**Stated task**: Starting with the line that contains "رقص تويتر نيك (154, 34)" and going on through the end of the records, turn those lines into a numbered list, leaving out any blank lines.

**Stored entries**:
◆ ◆ ◆ ◆ ◆

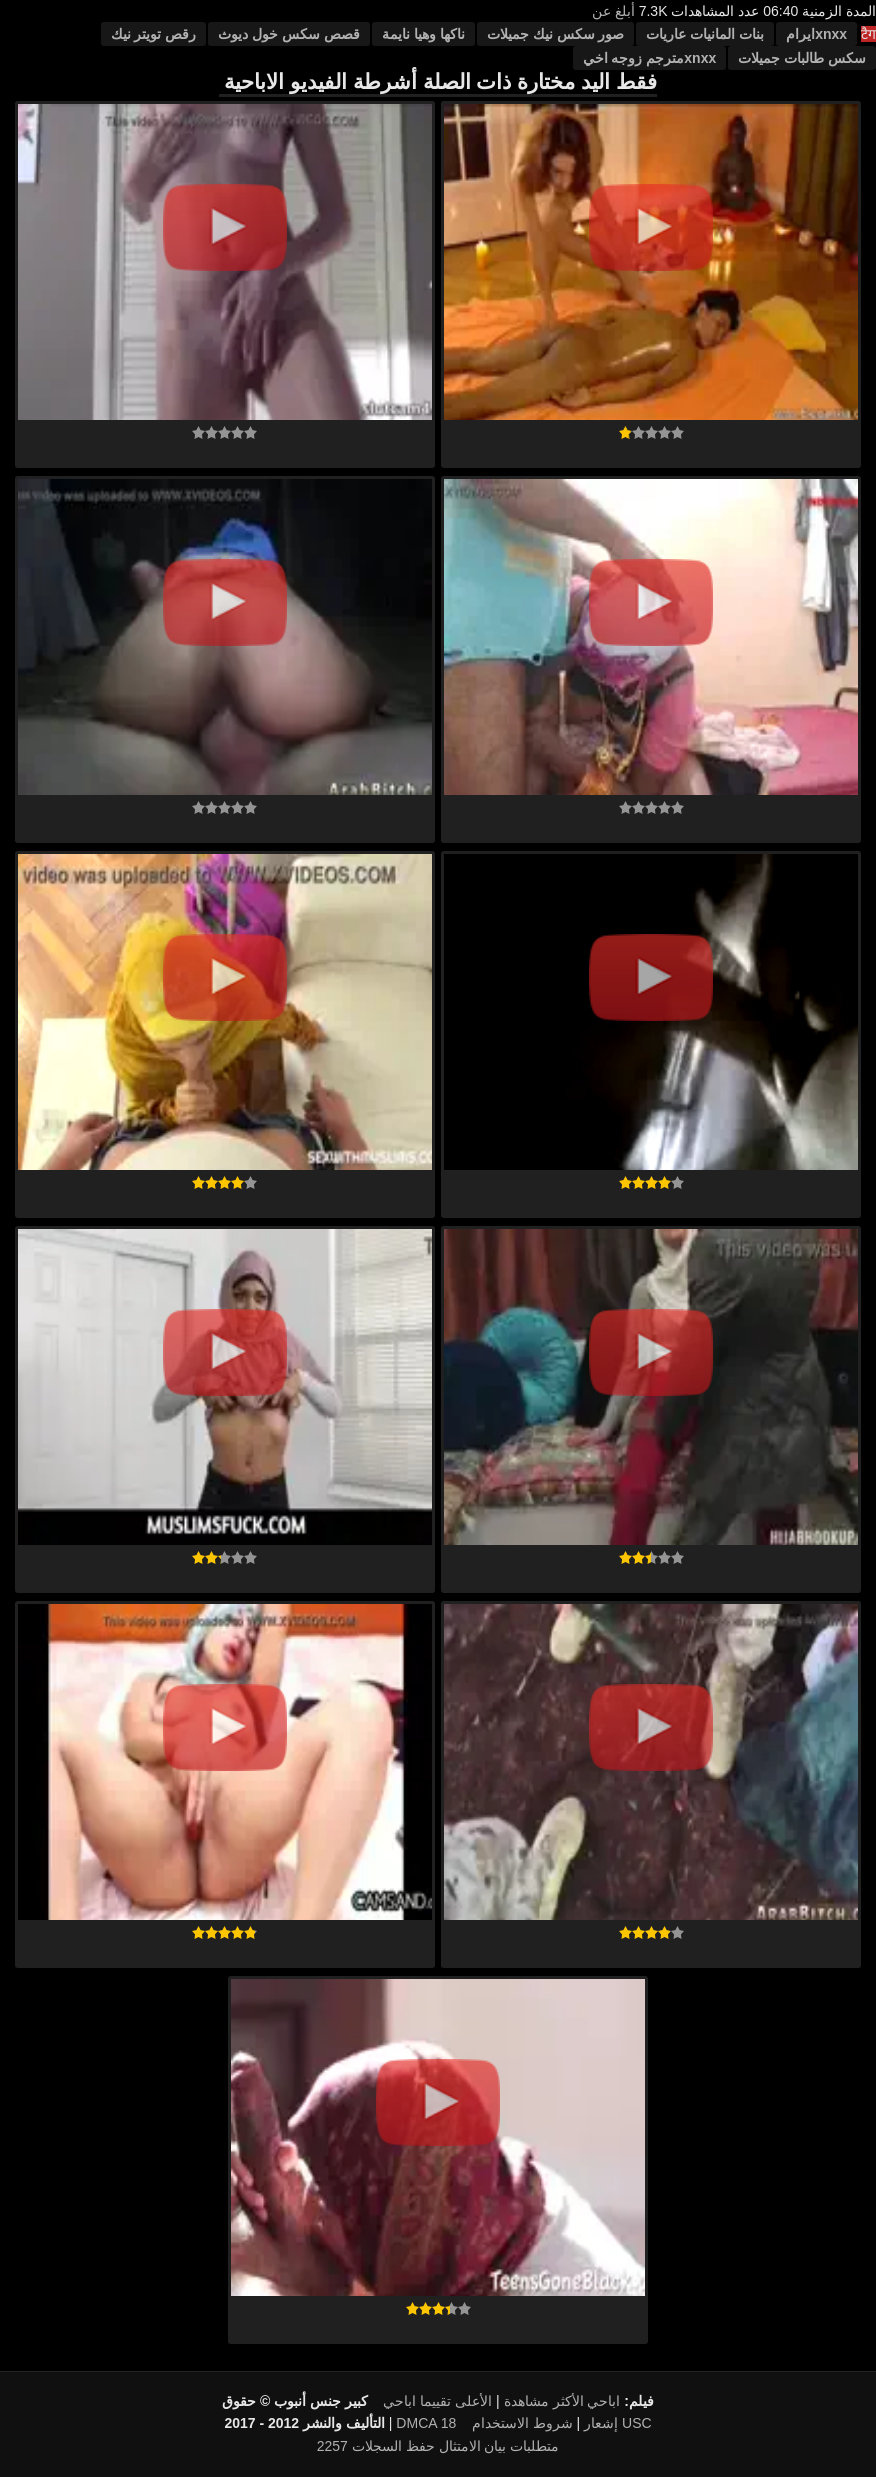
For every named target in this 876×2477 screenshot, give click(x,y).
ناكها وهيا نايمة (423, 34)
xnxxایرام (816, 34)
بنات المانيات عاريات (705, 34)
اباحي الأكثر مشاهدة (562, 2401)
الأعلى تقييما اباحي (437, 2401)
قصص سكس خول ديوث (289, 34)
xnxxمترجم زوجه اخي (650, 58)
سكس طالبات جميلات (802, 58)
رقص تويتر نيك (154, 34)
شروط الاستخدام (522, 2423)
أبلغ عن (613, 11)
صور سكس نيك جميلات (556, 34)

◆ ◆ ◆ ◆ ◆

**Exercise result**:
1. رقص تويتر نيك (154, 34)
2. شروط الاستخدام (522, 2423)
3. أبلغ عن (613, 11)
4. صور سكس نيك جميلات (556, 34)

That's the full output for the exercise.